Directions - Transcribe, with complete accuracy, all of the entries below except for the pictures.

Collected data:

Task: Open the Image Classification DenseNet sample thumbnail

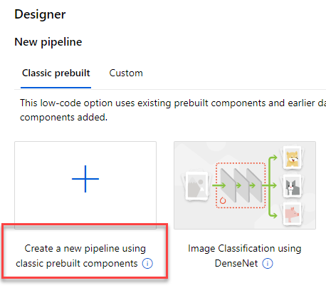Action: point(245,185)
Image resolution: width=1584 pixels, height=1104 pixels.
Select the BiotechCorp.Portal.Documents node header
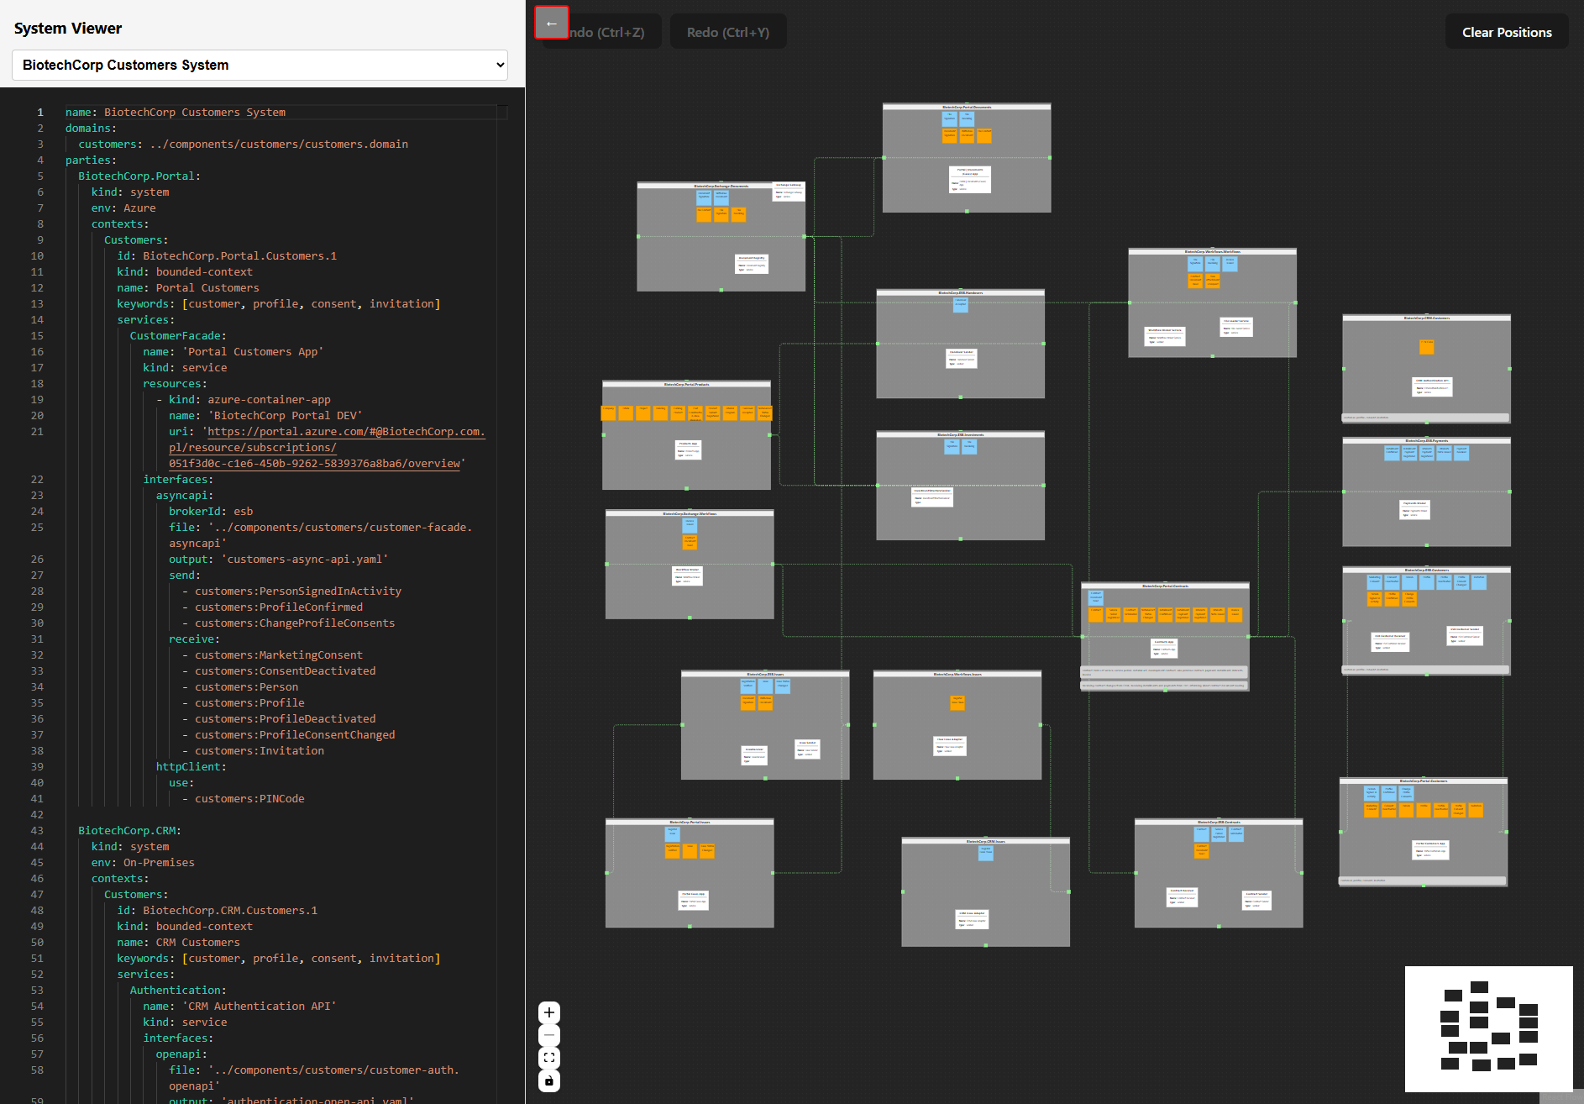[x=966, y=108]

Response box -
Task: Open the Image Classification DenseNet sample thumbnail

Action: point(245,185)
Image resolution: width=1584 pixels, height=1104 pixels.
Select the BiotechCorp.Portal.Documents node header
[x=966, y=108]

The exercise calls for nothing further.